WORK ORDER: Among the entries below, which lines include the string "agent"? Show each one.

DATASET EXTRACT:

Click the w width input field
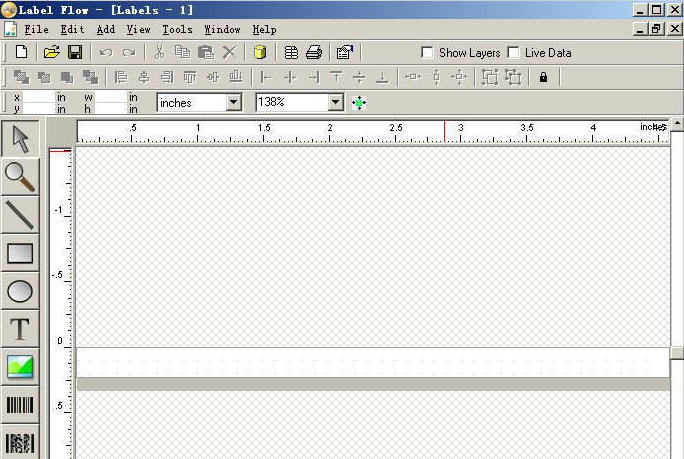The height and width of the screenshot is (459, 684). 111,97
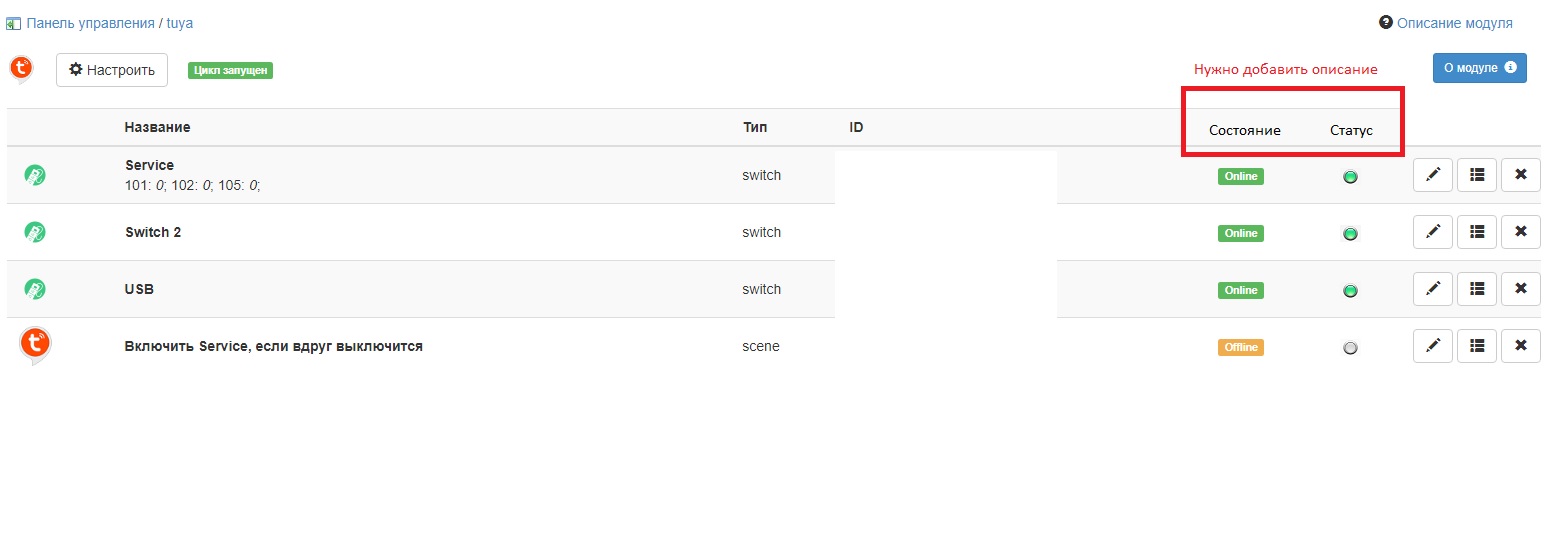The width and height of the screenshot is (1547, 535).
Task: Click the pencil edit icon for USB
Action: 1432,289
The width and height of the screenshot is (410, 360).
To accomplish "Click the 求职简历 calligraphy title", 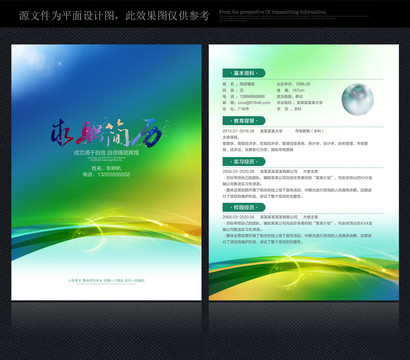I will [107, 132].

...

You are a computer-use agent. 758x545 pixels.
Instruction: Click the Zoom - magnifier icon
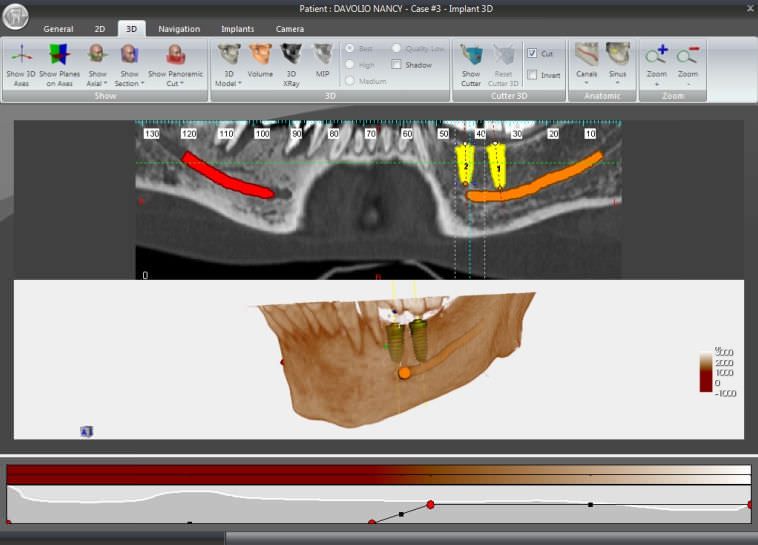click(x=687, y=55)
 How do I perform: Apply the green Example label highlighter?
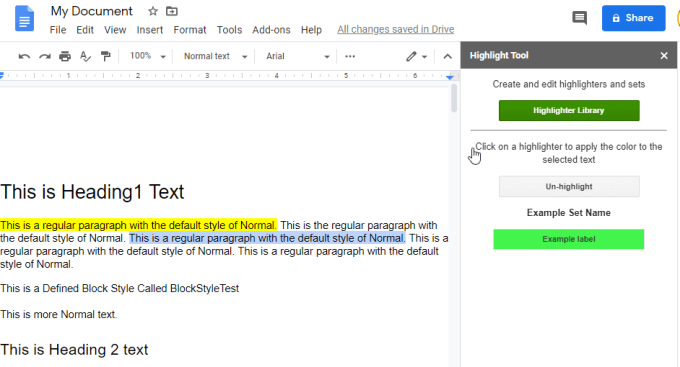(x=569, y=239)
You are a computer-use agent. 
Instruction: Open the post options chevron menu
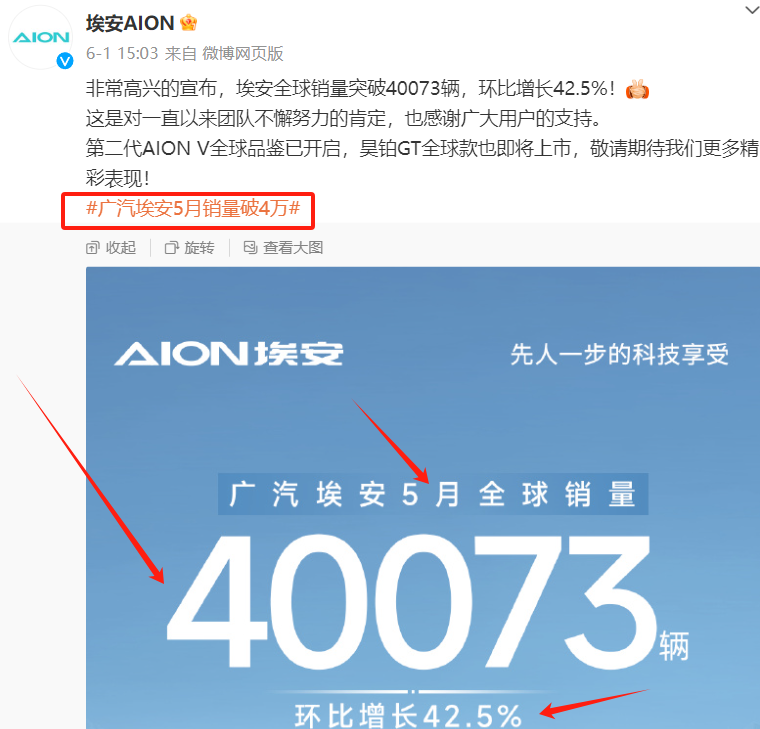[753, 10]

---

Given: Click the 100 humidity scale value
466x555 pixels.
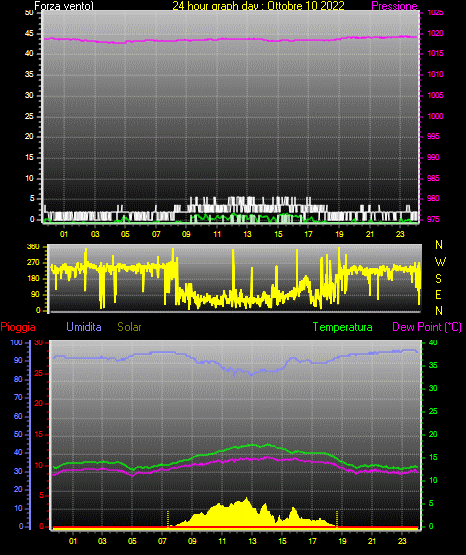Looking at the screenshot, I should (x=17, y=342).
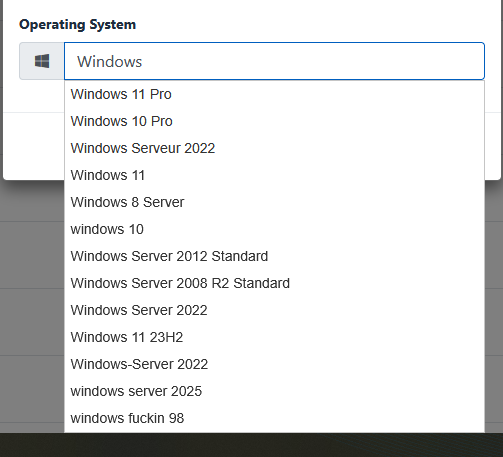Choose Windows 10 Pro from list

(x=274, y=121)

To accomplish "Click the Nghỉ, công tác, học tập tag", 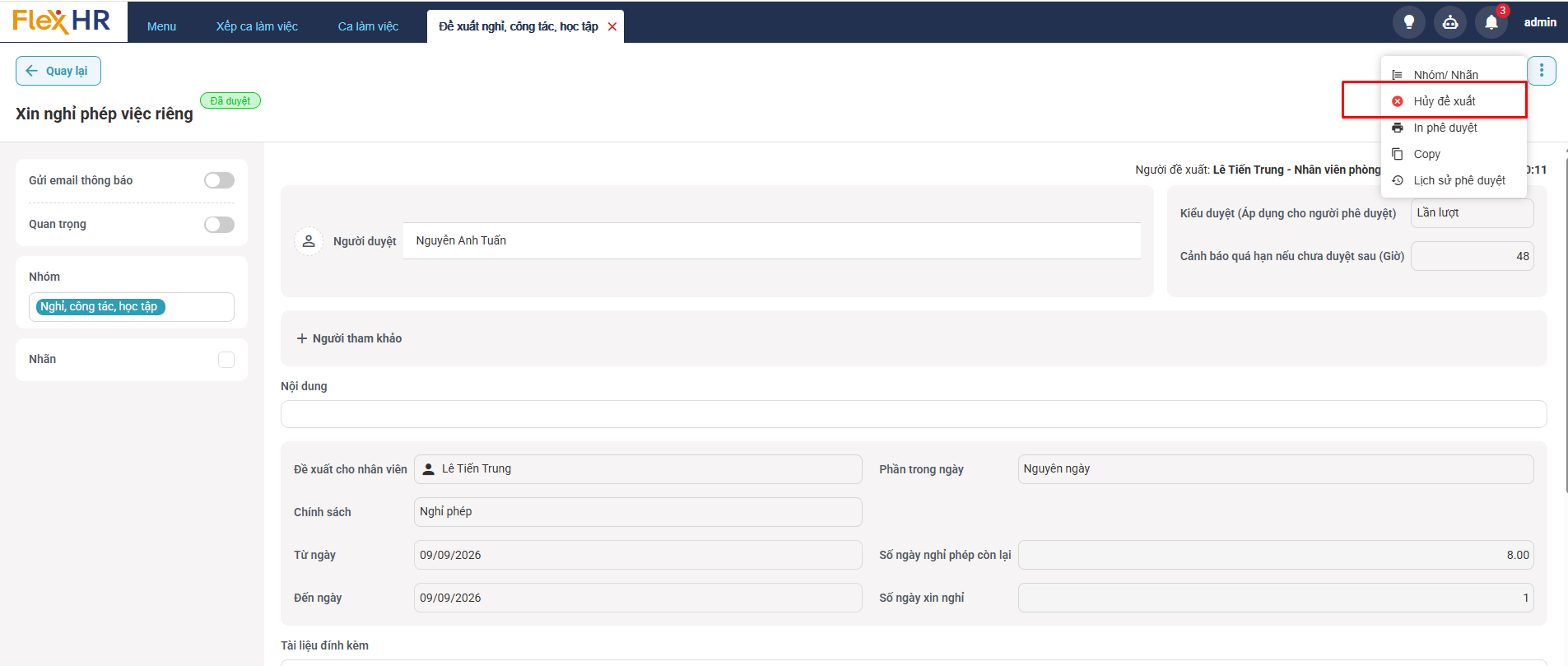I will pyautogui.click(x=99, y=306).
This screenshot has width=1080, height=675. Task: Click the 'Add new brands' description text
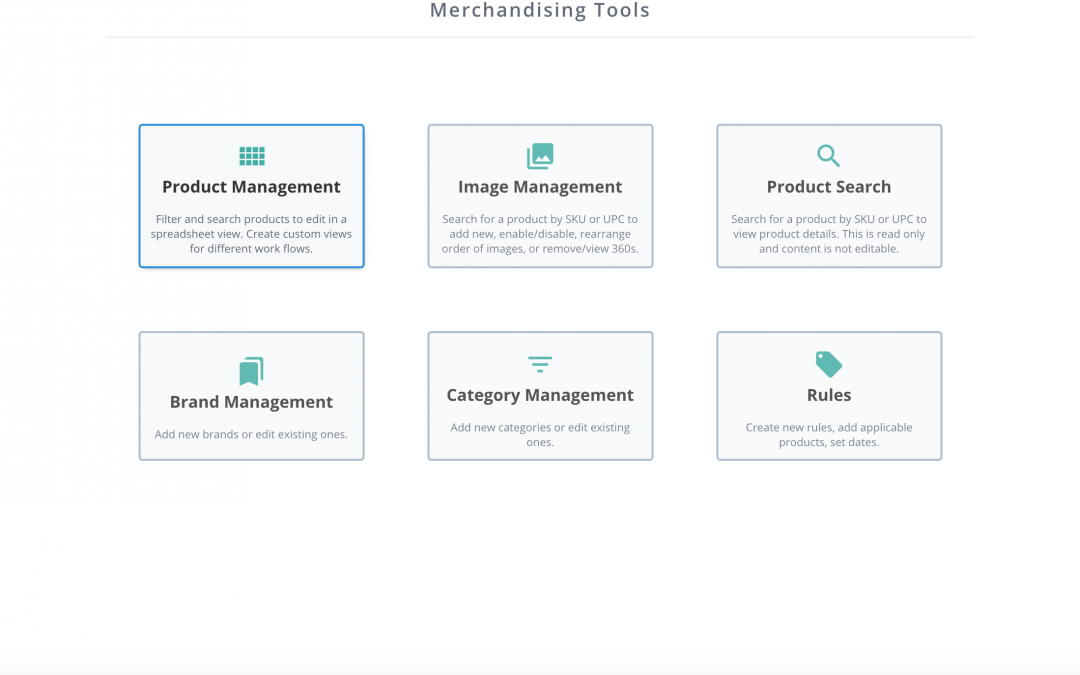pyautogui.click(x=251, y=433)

OUTPUT FOR THIS EXERCISE:
You are a computer-use agent. 758x545 pixels.
You are a computer-use agent. 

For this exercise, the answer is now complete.